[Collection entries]

◇ ◇ ◇ ◇ ◇ ◇ ◇

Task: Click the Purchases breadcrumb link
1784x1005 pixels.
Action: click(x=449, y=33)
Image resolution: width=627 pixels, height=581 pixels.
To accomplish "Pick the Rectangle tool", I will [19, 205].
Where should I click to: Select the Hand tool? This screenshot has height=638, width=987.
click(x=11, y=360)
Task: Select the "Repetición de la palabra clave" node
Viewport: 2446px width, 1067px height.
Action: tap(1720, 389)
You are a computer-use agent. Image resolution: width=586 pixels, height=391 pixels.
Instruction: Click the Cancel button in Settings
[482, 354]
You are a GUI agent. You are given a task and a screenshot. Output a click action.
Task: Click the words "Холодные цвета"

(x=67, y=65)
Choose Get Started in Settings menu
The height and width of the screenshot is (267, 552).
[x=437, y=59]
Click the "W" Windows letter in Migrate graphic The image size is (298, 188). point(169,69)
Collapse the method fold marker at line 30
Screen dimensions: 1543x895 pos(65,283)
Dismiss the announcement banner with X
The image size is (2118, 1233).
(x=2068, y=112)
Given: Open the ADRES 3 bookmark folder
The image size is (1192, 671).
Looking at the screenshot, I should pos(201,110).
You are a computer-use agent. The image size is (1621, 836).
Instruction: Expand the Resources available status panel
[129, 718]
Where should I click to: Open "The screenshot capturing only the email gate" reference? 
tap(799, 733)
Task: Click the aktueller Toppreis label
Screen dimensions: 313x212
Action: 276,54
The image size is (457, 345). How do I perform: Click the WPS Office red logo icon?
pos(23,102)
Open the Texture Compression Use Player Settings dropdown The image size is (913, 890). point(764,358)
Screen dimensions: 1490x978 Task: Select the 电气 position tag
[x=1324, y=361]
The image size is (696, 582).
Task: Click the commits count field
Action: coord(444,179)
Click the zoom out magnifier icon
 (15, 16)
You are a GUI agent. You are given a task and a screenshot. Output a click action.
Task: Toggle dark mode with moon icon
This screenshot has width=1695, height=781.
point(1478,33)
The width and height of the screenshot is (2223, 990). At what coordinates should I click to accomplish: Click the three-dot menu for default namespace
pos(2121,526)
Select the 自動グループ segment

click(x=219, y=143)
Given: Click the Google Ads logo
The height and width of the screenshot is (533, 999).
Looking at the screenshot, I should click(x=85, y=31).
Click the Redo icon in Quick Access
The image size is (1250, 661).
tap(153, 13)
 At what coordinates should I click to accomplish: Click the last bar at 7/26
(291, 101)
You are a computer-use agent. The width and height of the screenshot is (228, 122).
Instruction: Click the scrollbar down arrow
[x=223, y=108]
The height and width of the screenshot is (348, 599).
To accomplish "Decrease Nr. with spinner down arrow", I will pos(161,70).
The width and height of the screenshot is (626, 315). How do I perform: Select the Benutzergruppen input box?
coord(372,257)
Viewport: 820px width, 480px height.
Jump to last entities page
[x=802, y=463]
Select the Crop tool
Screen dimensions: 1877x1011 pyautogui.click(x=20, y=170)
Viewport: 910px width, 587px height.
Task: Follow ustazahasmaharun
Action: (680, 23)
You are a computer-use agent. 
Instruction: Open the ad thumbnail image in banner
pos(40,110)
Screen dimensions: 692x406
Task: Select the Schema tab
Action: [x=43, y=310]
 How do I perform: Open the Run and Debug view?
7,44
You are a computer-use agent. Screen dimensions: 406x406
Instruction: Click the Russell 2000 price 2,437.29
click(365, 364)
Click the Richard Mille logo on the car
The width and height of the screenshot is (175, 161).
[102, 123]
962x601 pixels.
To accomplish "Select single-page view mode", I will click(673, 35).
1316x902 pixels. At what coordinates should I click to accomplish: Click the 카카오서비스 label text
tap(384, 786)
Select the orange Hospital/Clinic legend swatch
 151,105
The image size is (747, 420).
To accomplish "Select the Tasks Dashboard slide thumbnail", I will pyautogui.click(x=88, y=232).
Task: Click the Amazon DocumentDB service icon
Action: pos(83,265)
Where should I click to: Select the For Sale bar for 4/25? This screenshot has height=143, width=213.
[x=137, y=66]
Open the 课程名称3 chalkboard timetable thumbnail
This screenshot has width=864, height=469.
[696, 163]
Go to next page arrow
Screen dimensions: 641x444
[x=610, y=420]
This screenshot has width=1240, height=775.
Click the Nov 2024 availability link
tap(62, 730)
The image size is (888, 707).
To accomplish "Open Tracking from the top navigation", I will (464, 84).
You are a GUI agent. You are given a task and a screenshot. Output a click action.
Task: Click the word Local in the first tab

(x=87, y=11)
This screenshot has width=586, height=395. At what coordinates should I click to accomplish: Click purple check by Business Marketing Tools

◇ ◇ ◇ ◇ ◇ ◇ ◇

Short task:
Quote the lines above word for word, from the start of the collection entries through the line that contains "(x=2068, y=112)".

Complete answer:
Task: Click the Purchases breadcrumb link
1784x1005 pixels.
Action: click(x=449, y=33)
Image resolution: width=627 pixels, height=581 pixels.
To accomplish "Pick the Rectangle tool", I will [19, 205].
Where should I click to: Select the Hand tool? This screenshot has height=638, width=987.
click(x=11, y=360)
Task: Select the "Repetición de la palabra clave" node
Viewport: 2446px width, 1067px height.
Action: tap(1720, 389)
You are a computer-use agent. Image resolution: width=586 pixels, height=391 pixels.
Instruction: Click the Cancel button in Settings
[482, 354]
You are a GUI agent. You are given a task and a screenshot. Output a click action.
Task: Click the words "Холодные цвета"

(x=67, y=65)
Choose Get Started in Settings menu
The height and width of the screenshot is (267, 552).
[x=437, y=59]
Click the "W" Windows letter in Migrate graphic The image size is (298, 188). point(169,69)
Collapse the method fold marker at line 30
Screen dimensions: 1543x895 pos(65,283)
Dismiss the announcement banner with X
The image size is (2118, 1233).
(x=2068, y=112)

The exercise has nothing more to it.